What you will do: Reproduce word for word, from the entries below, the line with "The image size is (563, 450).", the line with "Task: Click Zabbix", and every line between them, and nothing more.

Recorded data
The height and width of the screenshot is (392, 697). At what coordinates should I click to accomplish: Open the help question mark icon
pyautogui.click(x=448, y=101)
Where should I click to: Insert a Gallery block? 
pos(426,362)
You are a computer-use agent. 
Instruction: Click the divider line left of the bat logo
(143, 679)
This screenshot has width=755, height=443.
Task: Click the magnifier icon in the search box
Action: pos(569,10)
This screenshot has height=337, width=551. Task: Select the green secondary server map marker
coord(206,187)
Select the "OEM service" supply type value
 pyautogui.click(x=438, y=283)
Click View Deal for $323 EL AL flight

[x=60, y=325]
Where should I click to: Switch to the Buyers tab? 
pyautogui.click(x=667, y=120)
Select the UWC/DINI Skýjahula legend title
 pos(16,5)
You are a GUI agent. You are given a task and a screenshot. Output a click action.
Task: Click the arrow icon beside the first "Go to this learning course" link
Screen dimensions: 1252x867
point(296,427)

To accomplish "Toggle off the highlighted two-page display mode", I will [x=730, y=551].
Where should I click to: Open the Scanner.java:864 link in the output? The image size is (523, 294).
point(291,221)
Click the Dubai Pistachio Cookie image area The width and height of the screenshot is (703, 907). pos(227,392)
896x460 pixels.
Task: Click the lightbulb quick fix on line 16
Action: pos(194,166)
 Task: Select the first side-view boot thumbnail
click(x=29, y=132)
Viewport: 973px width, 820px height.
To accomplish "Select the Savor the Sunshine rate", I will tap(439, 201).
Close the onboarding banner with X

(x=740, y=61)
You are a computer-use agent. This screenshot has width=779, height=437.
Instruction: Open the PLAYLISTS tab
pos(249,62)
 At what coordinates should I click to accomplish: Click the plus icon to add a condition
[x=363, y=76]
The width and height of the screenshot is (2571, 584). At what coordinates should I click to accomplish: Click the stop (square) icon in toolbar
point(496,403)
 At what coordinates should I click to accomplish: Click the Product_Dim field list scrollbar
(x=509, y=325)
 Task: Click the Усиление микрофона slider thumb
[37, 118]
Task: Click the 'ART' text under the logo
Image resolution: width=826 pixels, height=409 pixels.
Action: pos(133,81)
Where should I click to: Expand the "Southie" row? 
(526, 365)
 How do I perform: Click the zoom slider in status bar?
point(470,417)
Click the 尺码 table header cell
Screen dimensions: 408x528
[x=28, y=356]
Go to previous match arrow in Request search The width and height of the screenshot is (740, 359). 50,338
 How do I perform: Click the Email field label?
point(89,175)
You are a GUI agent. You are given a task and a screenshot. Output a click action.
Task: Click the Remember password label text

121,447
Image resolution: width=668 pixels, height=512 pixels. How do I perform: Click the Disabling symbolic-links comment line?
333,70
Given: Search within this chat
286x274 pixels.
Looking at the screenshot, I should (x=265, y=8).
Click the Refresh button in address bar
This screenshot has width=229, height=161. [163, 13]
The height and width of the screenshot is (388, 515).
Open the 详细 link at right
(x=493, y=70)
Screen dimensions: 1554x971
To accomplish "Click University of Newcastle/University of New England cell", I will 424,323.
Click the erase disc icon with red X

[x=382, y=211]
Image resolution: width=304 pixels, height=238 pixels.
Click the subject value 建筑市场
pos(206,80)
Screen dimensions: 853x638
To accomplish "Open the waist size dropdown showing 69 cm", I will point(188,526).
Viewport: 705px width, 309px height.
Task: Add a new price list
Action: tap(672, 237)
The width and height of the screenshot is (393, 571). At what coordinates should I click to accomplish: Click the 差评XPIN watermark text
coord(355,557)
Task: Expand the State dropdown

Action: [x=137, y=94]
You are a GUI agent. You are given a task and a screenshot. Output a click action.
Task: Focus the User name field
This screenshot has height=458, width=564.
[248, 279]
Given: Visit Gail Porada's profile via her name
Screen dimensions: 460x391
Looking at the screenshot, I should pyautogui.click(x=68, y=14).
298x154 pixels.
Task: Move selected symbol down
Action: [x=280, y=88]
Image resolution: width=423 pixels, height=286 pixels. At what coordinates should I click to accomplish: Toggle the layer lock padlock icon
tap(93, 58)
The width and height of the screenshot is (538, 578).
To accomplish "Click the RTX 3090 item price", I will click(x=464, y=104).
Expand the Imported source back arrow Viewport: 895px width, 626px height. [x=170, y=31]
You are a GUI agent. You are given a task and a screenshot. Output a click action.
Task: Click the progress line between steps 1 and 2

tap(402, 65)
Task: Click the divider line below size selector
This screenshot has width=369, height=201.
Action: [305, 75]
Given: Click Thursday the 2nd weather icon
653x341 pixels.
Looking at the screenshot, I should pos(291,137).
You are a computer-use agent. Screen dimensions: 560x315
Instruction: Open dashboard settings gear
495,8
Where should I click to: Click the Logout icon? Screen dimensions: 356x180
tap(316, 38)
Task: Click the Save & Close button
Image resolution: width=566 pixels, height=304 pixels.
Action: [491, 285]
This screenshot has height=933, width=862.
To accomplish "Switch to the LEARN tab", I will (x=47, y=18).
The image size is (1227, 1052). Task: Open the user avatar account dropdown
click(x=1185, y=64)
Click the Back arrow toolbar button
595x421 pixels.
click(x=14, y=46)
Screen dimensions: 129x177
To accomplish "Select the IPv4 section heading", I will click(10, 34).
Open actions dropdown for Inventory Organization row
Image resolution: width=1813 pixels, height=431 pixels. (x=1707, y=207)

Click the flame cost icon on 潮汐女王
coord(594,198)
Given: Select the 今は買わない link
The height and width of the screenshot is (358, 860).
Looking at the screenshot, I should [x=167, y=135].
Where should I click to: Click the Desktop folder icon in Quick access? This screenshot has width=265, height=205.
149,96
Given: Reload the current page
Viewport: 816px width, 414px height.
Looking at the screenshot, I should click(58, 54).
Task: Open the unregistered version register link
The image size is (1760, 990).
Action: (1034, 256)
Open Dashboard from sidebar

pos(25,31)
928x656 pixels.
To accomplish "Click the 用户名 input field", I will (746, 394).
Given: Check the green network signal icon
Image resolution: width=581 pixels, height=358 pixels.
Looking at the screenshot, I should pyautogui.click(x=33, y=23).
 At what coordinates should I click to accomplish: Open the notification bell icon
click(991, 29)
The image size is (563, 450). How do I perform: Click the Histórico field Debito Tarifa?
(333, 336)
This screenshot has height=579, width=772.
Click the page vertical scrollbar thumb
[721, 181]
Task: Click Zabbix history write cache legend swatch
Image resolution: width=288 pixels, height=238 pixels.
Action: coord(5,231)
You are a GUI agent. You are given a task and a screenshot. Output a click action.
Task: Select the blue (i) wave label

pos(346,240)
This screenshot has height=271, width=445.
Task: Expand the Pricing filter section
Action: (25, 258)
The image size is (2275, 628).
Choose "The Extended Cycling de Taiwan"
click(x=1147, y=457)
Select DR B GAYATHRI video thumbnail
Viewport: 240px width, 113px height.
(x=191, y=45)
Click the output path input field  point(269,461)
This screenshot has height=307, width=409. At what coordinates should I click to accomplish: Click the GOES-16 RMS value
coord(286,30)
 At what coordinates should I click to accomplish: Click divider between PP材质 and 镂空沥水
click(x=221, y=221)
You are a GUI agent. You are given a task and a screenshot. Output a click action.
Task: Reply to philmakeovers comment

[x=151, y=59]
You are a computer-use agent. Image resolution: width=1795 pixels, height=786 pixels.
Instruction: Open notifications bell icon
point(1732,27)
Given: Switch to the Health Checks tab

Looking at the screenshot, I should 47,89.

Output of the exercise:
The image size is (563, 450). How do I perform: Click the Histórico field Debito Tarifa?
(333, 336)
This screenshot has height=579, width=772.
Click the page vertical scrollbar thumb
[721, 181]
Task: Click Zabbix history write cache legend swatch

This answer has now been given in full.